Eliminating the individual mandate would likely increase the number of uninsured Americans by 13 million in 2027, the Congressional Budget Office estimated. Premiums would rise about 10 percent because fewer people would be contributing to the insurance pool.

The JCT estimates lower-income workers are likely to face a tax increase because of the elimination of the individual mandate, according to The Washington Post. Thomas Barthold, the head of the committee, told the publication its estimates are based on tax breaks for Obamacare plans disappearing as some consumers decide against buying insurance. 

Some took issue with that analysis, as Tax Policy Center co-founder Len Burman tweeted, "This is not a burden increase." 

"People who qualify for premium tax credits and drop insurance are better off doing it (their cost of insurance doesn't change)," he wrote. 

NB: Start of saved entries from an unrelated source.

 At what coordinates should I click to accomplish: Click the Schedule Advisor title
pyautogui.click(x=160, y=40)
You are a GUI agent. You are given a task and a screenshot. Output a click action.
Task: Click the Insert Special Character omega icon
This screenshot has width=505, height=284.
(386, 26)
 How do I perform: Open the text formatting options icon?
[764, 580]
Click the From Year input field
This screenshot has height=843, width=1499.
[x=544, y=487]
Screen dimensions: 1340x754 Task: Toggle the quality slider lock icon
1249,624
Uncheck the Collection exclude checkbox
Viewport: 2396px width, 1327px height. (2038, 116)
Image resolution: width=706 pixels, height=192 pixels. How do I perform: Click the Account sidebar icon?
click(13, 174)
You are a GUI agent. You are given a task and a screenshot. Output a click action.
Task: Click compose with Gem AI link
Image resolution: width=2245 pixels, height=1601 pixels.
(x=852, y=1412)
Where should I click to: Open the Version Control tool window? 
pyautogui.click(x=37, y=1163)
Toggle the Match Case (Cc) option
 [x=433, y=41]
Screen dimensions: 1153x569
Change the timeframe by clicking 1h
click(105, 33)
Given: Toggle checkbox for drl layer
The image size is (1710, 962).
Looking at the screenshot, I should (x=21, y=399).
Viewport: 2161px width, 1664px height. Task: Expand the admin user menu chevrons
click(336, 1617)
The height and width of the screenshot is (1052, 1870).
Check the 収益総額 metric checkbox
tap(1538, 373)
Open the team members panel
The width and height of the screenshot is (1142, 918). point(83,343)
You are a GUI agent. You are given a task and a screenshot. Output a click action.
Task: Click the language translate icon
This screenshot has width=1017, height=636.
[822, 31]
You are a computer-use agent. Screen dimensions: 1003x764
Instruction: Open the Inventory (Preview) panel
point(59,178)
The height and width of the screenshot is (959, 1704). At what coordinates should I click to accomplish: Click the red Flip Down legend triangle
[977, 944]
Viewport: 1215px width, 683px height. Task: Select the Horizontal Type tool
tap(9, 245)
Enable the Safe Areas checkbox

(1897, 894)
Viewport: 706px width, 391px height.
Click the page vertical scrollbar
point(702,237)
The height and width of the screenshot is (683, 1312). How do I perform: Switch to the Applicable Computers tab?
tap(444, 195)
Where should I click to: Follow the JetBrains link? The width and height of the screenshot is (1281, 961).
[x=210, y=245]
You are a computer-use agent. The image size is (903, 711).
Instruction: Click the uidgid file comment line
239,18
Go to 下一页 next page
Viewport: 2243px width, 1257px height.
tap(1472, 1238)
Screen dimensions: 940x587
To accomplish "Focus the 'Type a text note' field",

Nevertheless, tax experts found plenty to be concerned about with the Senate proposal, including the disappearance of individual income tax changes after eight years.

Sen. Hatch is betting "first, voters will be so enthralled by their initial tax cuts that they'll ignore the bill's future tax increases," wrote the Tax Policy Center's Howard Gleckman in a blog post on Wednesday. "Second, nobody -- not even Democrats -- would be willing to allow the bill's tax cuts to expire. Democrats, of course, believed no one would kill the Affordable Care Act."

In the JCT's analysis, households earning between $50,000 to $75,000 -- the income range of the typical American -- would see their tax rate decline to 13.5 percent in 2019 under the Senate plan, compared with 14.8 percent under current tax law. But by 2027, the same family would pay a tax rate of 14.6 percent -- higher than the 14.5 percent predicted under current tax law, the JCT said. 

Households earning $1 million per year would see their average tax rate decline to 30.4 percent in 2019, shaved from 32.5 percent under current law. By 2027, they would still be better off, paying an average rate of 31.7 percent, lower than the 32.1 percent under current law.